EXERCISE DIRECTIONS => Drop the pictures and repeat exactly from the "Task: Click the" line down to the last line of the entries below.

DATA EXCERPTS =>

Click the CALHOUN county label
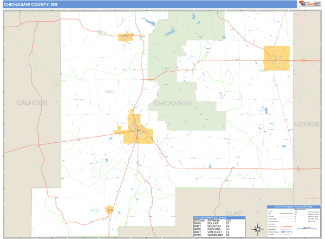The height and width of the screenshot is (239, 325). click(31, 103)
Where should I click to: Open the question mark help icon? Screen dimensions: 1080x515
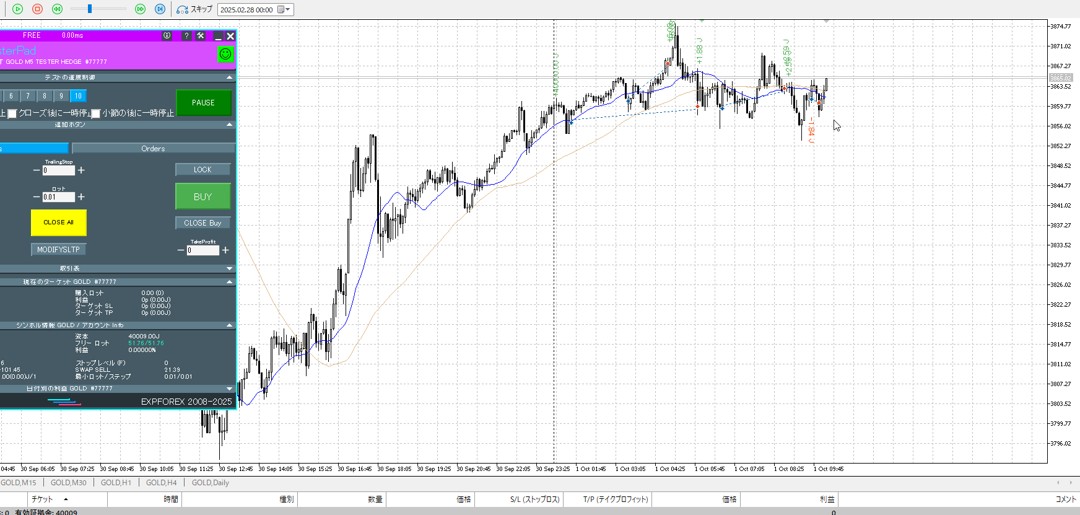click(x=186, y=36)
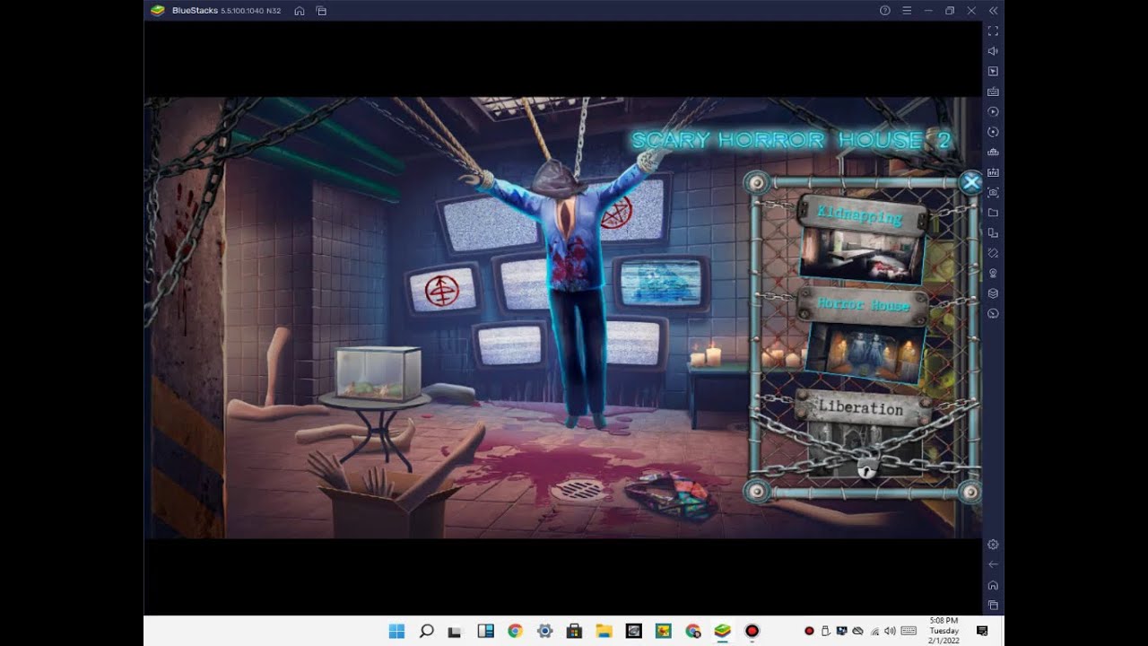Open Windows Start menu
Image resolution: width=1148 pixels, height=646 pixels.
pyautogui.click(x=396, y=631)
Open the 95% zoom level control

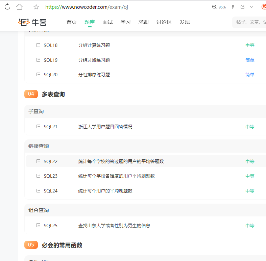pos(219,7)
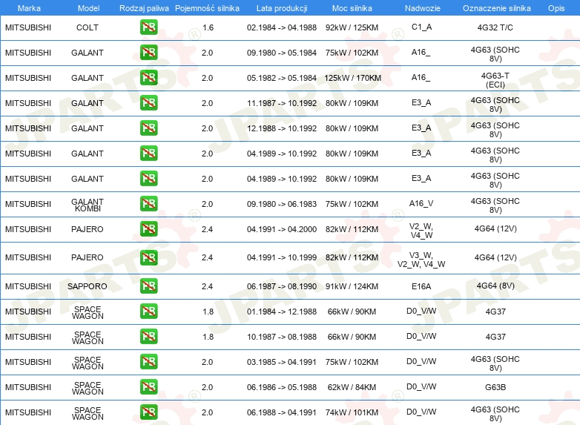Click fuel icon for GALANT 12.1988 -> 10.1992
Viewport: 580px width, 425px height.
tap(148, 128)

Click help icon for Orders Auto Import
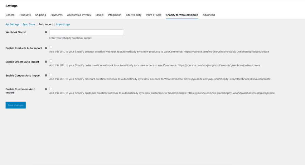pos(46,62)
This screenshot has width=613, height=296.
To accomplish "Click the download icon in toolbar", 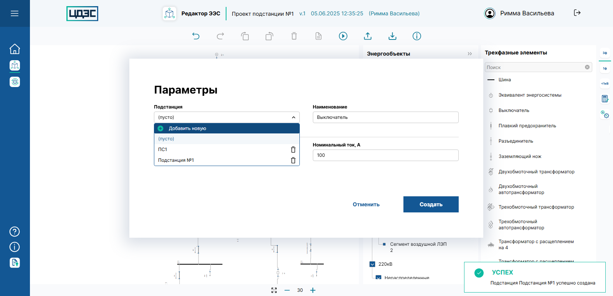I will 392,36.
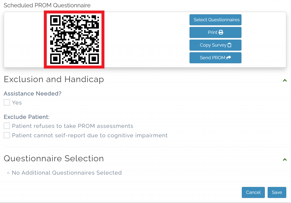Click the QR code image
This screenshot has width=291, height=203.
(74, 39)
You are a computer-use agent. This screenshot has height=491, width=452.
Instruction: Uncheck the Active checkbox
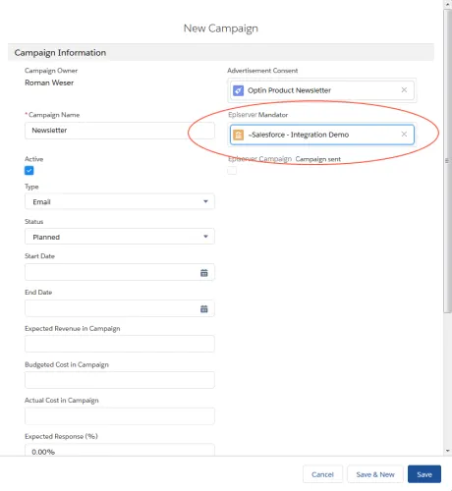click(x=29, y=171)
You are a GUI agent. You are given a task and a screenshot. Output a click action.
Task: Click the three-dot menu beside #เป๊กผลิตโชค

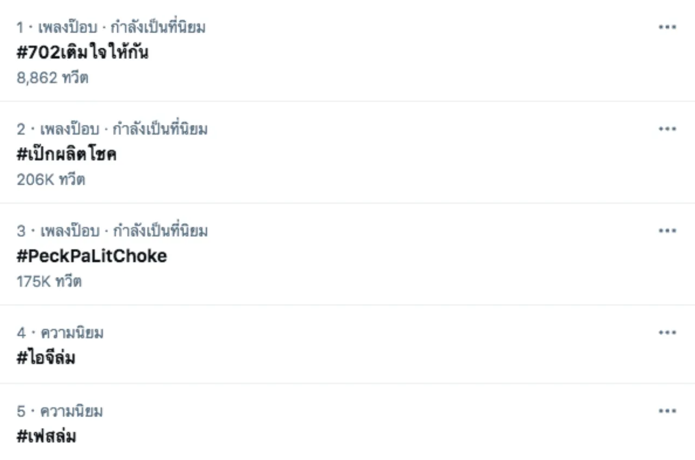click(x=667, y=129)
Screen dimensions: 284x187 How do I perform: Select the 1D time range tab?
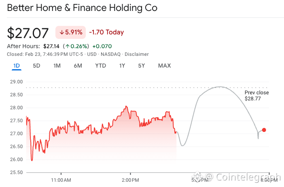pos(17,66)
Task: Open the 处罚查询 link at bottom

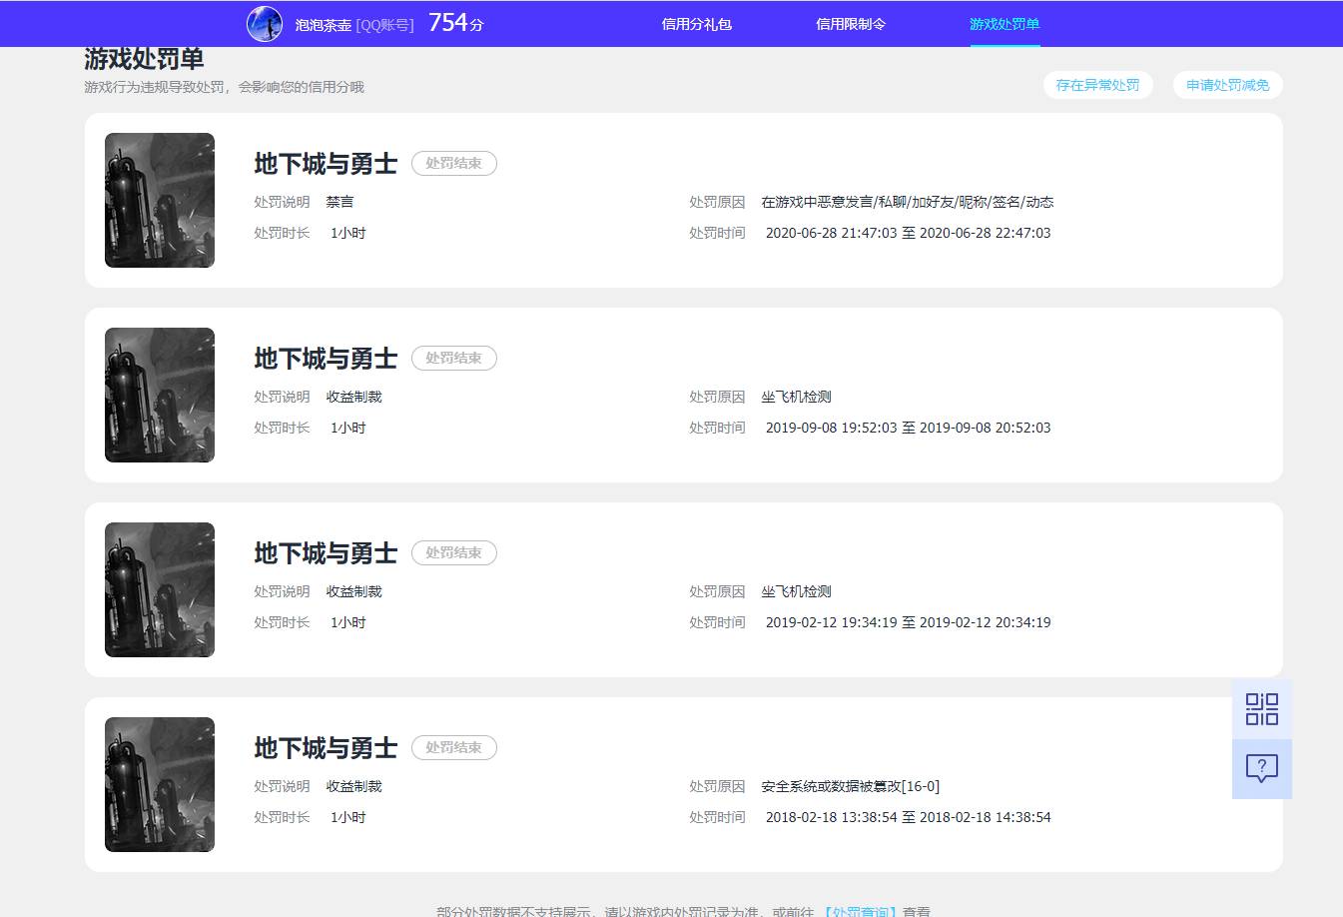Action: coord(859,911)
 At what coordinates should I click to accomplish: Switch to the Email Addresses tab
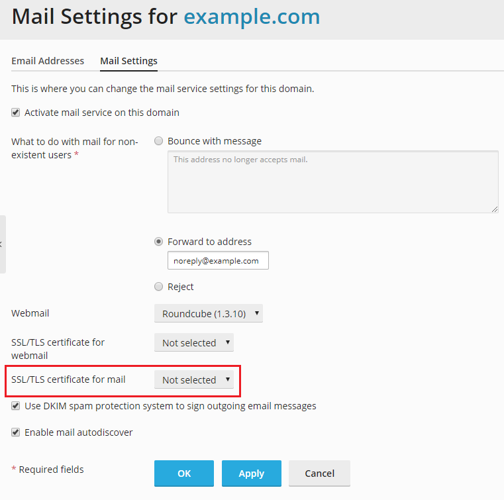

SOLUTION =>
Task: Click the three-dot menu beside #เป๊กผลิตโชค

click(x=667, y=129)
Screen dimensions: 284x187 How do I perform: Select the 1D time range tab?
pos(17,66)
Task: Open the 处罚查询 link at bottom

Action: coord(859,911)
 At what coordinates should I click to accomplish: Switch to the Email Addresses tab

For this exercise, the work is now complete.